The same memo then deals with whether the company had violated its contract with Alameda County. “Issue: Whether Diebold breached the Agreement if it provided Alameda County with an uncertified voting system? Short answer: Mostly likely . . . If Diebold materially breached the Agreement, Alameda County can terminate the Agreement and sue for damages.”
A later memo concludes that the company probably crossed the line. “During the conference call with Karen Gantt on January 28, 2004, it was disclosed that [Diebold] modified a California state-certified voting system as an experiment to remedy various technical problems with the system . . . [It] failed to obtain California state certification . . . Issue: Whether a California state-approved voting system may be modified for experimental use without the secretary of state’s approval? Short answer: Probably not.”
A furor ensued last year after the chief executive of Diebold’s parent company invited 100 wealthy friends to a Republican Party fund-raiser. “I am committed to helping Ohio deliver its electoral votes to the president next year,” wrote Walden W. O’Dell in the letter. O’Dell belongs to Bush’s “Rangers and Pioneers,” who have each raised at least $100,000 for the president’s re-election campaign.

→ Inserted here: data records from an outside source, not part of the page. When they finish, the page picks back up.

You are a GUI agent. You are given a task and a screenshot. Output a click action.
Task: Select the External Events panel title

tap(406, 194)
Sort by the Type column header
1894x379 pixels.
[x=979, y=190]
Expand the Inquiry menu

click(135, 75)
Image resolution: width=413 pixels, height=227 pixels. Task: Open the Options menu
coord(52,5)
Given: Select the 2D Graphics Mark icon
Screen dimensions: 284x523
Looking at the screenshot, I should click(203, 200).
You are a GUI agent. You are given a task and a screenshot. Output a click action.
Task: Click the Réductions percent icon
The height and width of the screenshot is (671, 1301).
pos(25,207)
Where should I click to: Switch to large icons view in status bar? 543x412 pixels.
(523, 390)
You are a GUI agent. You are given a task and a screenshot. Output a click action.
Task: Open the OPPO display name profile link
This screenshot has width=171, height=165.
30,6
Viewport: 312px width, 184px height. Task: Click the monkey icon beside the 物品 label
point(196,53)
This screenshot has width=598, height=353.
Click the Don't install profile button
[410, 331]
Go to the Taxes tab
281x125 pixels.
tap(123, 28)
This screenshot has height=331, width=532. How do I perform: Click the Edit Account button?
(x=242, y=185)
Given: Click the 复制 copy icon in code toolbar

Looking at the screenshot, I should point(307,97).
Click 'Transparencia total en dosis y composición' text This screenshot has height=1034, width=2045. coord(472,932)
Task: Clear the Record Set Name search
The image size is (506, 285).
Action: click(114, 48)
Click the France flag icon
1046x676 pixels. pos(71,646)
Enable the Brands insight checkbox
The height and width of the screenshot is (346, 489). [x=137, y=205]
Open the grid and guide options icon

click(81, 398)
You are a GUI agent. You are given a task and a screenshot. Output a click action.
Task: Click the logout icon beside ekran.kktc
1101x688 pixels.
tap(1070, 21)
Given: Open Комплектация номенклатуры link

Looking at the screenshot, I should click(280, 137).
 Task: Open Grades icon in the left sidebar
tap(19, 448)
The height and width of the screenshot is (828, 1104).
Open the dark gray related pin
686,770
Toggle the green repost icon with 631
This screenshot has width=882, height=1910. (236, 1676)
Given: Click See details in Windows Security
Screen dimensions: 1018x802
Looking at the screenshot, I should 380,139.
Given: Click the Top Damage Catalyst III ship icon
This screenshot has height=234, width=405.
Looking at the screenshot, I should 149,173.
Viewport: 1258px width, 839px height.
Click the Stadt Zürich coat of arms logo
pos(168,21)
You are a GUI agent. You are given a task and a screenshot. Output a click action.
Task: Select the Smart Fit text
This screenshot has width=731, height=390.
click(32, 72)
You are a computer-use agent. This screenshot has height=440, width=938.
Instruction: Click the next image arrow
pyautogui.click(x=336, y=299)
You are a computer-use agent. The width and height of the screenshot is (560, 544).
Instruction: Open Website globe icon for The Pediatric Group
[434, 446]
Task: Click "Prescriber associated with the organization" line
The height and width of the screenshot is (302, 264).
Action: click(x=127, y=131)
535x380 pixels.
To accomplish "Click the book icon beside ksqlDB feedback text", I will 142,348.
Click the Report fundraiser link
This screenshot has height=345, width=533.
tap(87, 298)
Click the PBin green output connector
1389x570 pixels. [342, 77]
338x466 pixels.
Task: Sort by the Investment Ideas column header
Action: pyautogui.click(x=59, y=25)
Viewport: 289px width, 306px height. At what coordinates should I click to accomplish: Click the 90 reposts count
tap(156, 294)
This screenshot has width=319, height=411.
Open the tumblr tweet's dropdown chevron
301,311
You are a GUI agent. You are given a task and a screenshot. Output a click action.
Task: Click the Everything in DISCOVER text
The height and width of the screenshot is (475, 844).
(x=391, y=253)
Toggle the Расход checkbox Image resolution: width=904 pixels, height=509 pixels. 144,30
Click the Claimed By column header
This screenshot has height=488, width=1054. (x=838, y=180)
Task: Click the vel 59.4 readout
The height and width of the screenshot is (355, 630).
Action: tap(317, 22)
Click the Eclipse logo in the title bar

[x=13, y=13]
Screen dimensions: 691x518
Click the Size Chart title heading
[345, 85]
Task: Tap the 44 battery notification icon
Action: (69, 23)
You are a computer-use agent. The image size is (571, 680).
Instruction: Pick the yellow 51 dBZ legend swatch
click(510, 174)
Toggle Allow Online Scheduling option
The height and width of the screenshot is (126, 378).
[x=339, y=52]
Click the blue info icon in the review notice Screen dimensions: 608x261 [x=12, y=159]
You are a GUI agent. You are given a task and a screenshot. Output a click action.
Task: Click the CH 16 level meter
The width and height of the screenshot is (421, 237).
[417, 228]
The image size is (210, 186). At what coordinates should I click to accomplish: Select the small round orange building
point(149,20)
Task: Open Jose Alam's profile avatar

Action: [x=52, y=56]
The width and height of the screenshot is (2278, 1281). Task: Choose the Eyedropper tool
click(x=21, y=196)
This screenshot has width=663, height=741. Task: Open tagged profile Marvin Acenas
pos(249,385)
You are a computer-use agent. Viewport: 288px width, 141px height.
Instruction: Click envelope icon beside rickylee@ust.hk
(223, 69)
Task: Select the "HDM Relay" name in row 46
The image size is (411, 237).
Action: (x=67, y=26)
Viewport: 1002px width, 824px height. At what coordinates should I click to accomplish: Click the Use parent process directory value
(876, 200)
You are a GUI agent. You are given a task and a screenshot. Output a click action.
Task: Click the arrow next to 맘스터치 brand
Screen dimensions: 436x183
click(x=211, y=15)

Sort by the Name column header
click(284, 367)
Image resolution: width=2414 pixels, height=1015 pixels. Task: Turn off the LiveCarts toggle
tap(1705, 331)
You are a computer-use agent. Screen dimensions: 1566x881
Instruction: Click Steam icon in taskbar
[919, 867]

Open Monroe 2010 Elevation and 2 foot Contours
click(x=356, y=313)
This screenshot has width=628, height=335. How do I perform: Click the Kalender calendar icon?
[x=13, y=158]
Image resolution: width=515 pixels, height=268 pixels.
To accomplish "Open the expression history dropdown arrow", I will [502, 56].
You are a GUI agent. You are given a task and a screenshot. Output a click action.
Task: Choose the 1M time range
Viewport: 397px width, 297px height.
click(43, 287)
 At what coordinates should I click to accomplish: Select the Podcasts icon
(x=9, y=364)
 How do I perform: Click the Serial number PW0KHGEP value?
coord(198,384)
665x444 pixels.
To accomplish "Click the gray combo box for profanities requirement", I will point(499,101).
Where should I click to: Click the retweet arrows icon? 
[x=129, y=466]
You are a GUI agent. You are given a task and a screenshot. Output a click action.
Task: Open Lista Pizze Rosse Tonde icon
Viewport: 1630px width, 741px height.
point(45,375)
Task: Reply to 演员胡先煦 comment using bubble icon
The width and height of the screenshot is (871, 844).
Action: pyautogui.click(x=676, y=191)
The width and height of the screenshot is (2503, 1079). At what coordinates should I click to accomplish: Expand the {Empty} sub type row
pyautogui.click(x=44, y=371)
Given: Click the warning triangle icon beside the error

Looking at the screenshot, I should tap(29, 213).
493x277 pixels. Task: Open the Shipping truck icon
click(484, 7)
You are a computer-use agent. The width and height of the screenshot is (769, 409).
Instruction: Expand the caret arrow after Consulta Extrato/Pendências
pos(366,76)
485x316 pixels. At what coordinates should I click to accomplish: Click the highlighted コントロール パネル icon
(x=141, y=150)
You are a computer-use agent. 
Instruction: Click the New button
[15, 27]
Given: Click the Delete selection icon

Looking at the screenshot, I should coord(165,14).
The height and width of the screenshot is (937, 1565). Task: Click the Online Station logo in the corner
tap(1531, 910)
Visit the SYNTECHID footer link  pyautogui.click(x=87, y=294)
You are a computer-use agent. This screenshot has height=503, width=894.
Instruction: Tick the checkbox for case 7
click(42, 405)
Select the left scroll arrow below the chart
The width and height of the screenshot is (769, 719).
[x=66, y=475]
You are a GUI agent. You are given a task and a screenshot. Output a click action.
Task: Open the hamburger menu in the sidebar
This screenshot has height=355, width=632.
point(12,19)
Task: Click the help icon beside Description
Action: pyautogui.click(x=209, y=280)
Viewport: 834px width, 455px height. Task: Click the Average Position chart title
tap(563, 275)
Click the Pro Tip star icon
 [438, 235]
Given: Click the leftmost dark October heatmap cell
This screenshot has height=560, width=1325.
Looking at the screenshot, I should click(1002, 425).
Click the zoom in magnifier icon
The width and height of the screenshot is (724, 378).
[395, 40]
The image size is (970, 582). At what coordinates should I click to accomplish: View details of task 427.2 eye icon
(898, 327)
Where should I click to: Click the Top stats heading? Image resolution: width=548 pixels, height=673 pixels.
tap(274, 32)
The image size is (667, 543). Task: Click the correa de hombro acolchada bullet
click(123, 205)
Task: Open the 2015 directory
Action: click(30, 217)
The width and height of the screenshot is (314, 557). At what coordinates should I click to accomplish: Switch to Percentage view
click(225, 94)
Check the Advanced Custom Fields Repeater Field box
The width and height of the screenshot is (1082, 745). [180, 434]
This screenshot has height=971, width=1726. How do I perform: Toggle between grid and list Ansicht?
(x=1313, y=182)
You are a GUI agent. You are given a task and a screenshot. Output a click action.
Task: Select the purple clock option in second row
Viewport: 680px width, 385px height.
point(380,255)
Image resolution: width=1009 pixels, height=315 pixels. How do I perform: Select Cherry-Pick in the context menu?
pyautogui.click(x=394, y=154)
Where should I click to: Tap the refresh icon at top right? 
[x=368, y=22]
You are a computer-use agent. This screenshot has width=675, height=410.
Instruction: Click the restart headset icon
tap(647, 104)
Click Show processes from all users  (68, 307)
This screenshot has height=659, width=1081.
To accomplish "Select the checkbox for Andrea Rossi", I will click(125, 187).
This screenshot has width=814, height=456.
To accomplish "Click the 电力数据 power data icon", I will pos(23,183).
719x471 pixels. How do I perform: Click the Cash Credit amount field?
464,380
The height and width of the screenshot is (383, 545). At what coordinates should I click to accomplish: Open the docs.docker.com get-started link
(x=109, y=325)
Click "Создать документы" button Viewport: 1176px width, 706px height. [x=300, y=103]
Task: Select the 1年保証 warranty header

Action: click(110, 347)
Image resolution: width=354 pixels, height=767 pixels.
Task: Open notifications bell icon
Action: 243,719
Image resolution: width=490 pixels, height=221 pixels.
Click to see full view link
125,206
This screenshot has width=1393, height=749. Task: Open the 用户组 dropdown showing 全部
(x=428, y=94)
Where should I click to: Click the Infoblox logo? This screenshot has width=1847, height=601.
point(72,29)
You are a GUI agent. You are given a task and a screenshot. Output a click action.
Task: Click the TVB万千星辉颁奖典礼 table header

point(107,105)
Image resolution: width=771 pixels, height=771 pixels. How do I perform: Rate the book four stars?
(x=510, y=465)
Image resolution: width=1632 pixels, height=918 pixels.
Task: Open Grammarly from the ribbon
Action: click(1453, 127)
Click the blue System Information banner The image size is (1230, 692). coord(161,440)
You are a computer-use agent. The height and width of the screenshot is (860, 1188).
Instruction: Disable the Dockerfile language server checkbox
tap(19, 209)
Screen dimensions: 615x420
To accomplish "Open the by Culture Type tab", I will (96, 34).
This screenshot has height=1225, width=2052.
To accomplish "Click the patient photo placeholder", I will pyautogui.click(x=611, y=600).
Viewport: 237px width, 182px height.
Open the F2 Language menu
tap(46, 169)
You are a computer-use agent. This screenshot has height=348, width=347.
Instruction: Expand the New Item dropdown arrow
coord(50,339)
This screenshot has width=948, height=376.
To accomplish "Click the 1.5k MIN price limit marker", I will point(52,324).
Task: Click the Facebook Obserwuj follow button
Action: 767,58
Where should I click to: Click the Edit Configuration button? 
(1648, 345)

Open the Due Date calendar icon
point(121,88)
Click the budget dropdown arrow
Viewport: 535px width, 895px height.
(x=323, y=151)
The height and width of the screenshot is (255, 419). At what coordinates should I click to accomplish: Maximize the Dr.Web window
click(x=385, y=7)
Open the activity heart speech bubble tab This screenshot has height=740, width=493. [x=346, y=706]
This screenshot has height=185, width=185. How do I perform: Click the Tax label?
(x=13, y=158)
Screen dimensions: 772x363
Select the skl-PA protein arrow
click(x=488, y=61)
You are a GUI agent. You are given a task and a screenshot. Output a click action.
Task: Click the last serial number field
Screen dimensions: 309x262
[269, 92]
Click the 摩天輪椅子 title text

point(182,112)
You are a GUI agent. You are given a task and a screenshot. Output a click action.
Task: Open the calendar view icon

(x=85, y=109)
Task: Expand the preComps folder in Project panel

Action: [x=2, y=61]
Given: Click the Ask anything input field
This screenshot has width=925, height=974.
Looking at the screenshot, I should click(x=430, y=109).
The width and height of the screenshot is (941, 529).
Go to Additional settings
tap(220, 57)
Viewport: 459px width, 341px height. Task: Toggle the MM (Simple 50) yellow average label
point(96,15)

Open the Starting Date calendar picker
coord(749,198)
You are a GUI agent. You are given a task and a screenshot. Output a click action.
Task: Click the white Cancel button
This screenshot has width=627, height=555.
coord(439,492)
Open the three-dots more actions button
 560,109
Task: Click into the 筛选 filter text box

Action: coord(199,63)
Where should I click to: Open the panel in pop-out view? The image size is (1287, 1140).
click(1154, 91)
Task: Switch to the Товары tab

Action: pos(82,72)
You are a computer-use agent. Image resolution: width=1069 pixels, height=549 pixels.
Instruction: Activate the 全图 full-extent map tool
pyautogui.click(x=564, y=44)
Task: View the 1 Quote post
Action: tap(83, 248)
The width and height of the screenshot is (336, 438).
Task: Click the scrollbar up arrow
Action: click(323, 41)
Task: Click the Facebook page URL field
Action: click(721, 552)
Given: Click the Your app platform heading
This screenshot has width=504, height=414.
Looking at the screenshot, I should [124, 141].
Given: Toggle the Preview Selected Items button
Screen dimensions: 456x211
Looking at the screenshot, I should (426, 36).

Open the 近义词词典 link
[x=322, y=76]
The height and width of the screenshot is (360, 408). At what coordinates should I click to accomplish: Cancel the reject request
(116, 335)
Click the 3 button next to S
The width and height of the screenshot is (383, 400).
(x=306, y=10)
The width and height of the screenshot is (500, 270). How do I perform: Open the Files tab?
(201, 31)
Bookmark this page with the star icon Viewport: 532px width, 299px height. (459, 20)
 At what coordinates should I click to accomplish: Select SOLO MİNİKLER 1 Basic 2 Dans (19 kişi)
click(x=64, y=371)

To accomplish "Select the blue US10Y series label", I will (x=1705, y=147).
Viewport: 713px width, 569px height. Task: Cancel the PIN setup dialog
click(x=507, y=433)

O’Dell’s letter fueled conspiracy theories about thrown elections. Others accept electronic voting as the future but insist that the technology is far from foolproof. If the machines malfunction — say, by giving votes to the wrong candidate — it may be impossible to recognize the error, absent a paper audit trail. The whole uproar is especially ironic given that electronic voting was championed as the way to prevent a repeat of the 2000 Florida fiasco.
Secretary of State Shelley could elect to shelve all electronic voting. Fourteen counties, with about 45 percent of the state’s voters, rely entirely on electronic systems from Diebold and its competitors. Shelley has to decide by Friday because he is required by law to give local officials six months’ notice. He’ll also have until Friday to decide whether to refer Diebold to the state attorney general for possible civil and criminal prosecution — as recommended by his advisory panel.
But a defense of Diebold emerged from L.A. County, where Diebold machines are just part of the election arsenal. The state’s own spot checks showed 100 percent accuracy in vote recording, said County Clerk Conny B. McCormack, speaking to the Board of Supervisors. “And frankly,” she said, “we know that’s not the case with paper-based voting systems.”